Categoria a rischio è quella degli autori frustrati, quelli che hanno vinto al primo libro il premio della critica in un concorso bandito in un paesino montano di 21 abitanti e che per il resto della vita inseguono il sogno di potersi autodefinire “grandi” senza che il resto del mondo – paesino di montagna incluso – non scoppi a ridere. Ce ne sono parecchi, così, anche nel mondo del teatro, del cinema, della musica, del calcio… Qualcuno ama definirsi “promessa mancata”. Quel che è mancato, invece, forse è altro.
Poi ci sono gli autori che si montano la testa, quelli che si sentono scrittori – e non è esattamente la stessa cosa, come dicevamo poco fa – e, in quanto tali, pensano di potersi comportare come star hollywoodiane in conferenza stampa. Capricciosi, bizzosi, nervosi, incazzosi (leggete sia al maschile che al femminile, sebbene gli uomini siano spesso i più portati verso atteggiamenti divistici), costoro hanno idea che il mondo giri attorno al sole solo per permettere alle loro altezze di prendere una tintarella da copertina di magazine e ritengono che l’azienda editoriale debba assumere loro immagine e somiglianza, stendendosi a tappetino per soddisfare qualsiasi pretenziosa richiesta o, meglio, bizza.
Tra gli autori impossibili, interessanti sono quelli che, se vendono libri, lo fanno perché è solo merito loro; se non li vendono, si scagliano contro l’editore perché è un incapace e non fa mai abbastanza. Poi magari ci sono quelli che – proprio nell’unica settimana di ferie che sei riuscito a prenderti nel corso di un anno di lavoro – dopo aver ricevuto le cosiddette notule per il pagamento dei diritti d’autore ti piantano grane infinite perché gli hai rubato i soldi, a loro dire. Inutile eccepire che sei tra i pochi editori italiani a pagare regolarmente i diritti d’autore – che si calcolano percentualmente rispetto al venduto, quindi un qualcosa per cento del prezzo di vendita del libro moltiplicato per il numero di copie acquistate dai lettori, con l’esclusione ovviamente degli omaggi (e ammesso che si abbia la pazienza di restituire la notula di cui sopra debitamente firmata e “bollata”) – e che nell’editoria purtroppo esistono i “resi”, ovvero i libri che le librerie restituiscono al distributore, anche dopo mesi o addirittura anni, e che l’editore deve, sostanzialmente, riacquistare – tecnicamente, si tratta di restituire al distributore una somma che questi ha anticipato all’editore al momento della fornitura di una certa quantità di volumi a un certo numero di librai.

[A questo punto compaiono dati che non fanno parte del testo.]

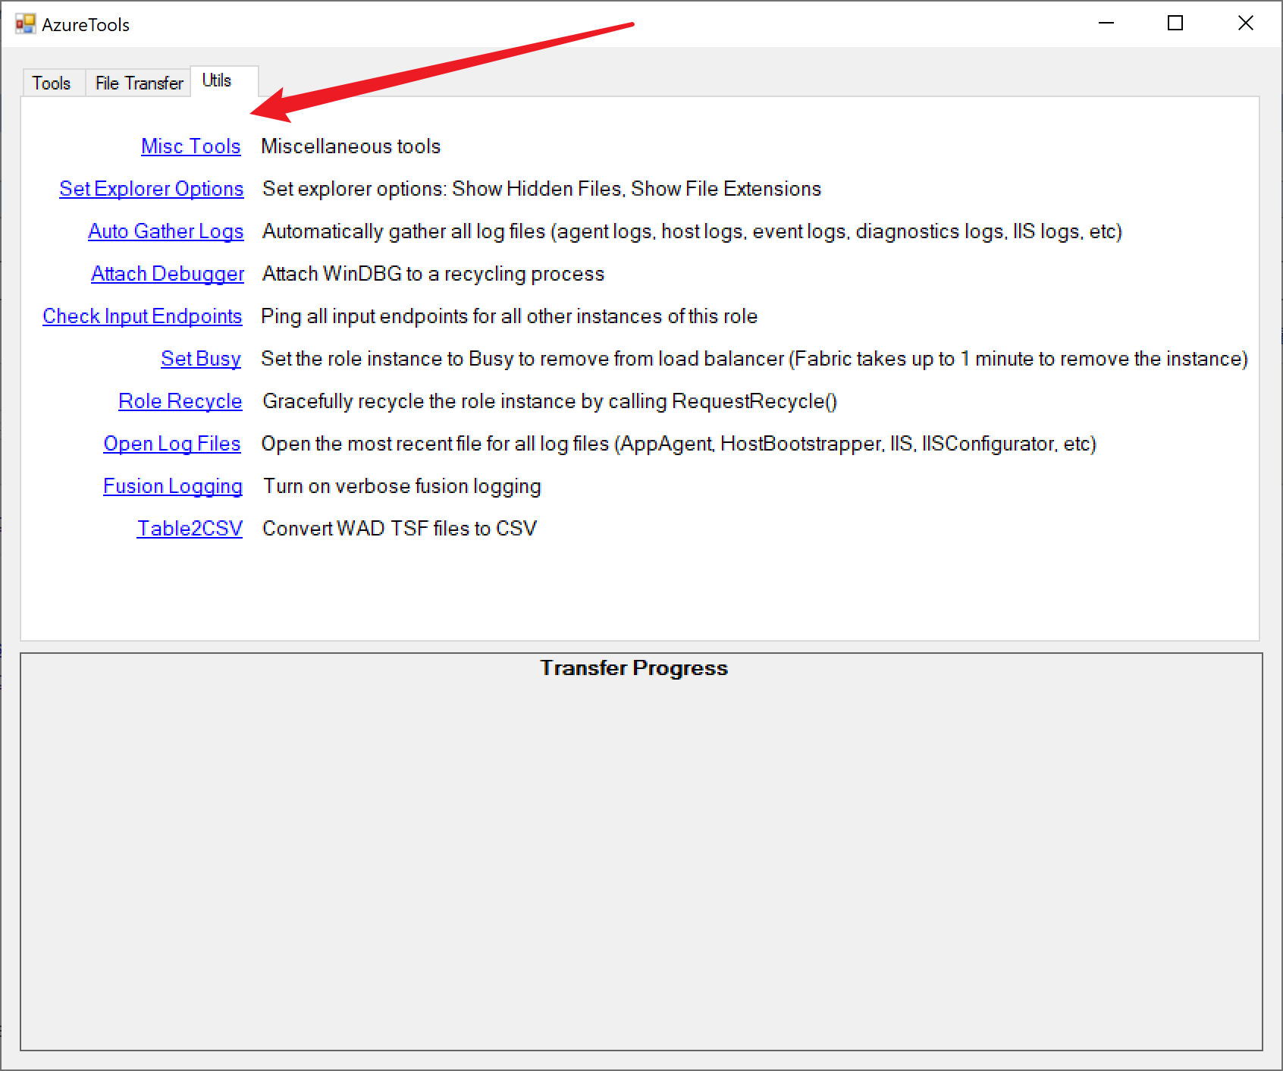The height and width of the screenshot is (1071, 1283).
Task: Trigger the Role Recycle link
Action: click(x=180, y=401)
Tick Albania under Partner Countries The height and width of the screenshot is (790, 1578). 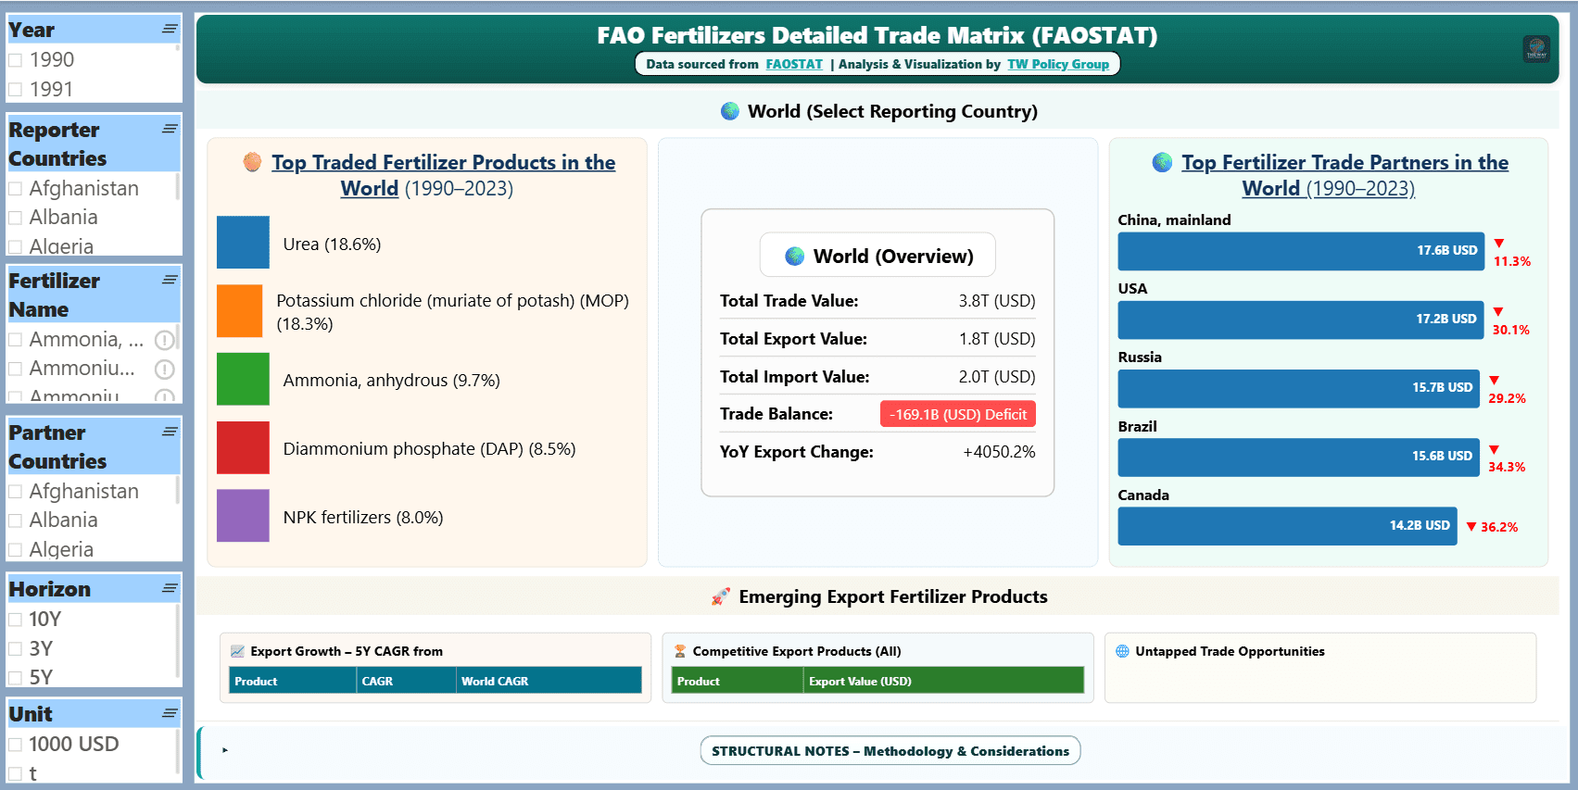tap(16, 520)
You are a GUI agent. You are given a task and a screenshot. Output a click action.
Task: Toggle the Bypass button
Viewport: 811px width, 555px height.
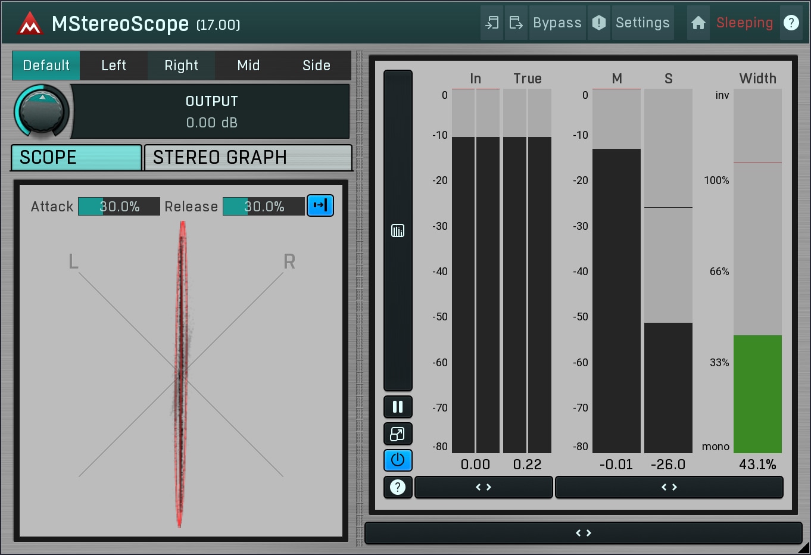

Per codesti autori rimani ladro anche quando hai dimostrato che non solo non hai “rubato” una lira, ma che in realtà sono stati loro, negli anni precedenti, ad aver ricevuto ben più di quanto effettivamente maturato, poiché i diritti sono stati loro pagati (grave errore!) al lordo dei “resi”. L’autore, evidentemente, non restituisce all’editore quanto di più ricevuto.
L’ultimo autore in ordine di tempo ad aver piantato una simile grana sosteneva, ad esempio, d’essere stato “alleggerito” dei proventi della vendita di ben 130 copie. Un bottino in diritti d’autore di circa trenta euro lordi! Per i quali non si sarebbe macchiato di furto neppure lo sceriffo di Nottingham di robinhoodiana memoria!
E allora, con siffatti autori, l’unica soluzione è un mesto e doloroso “taglio”, per non rimetterci, oltre alla pazienza, anche la salute.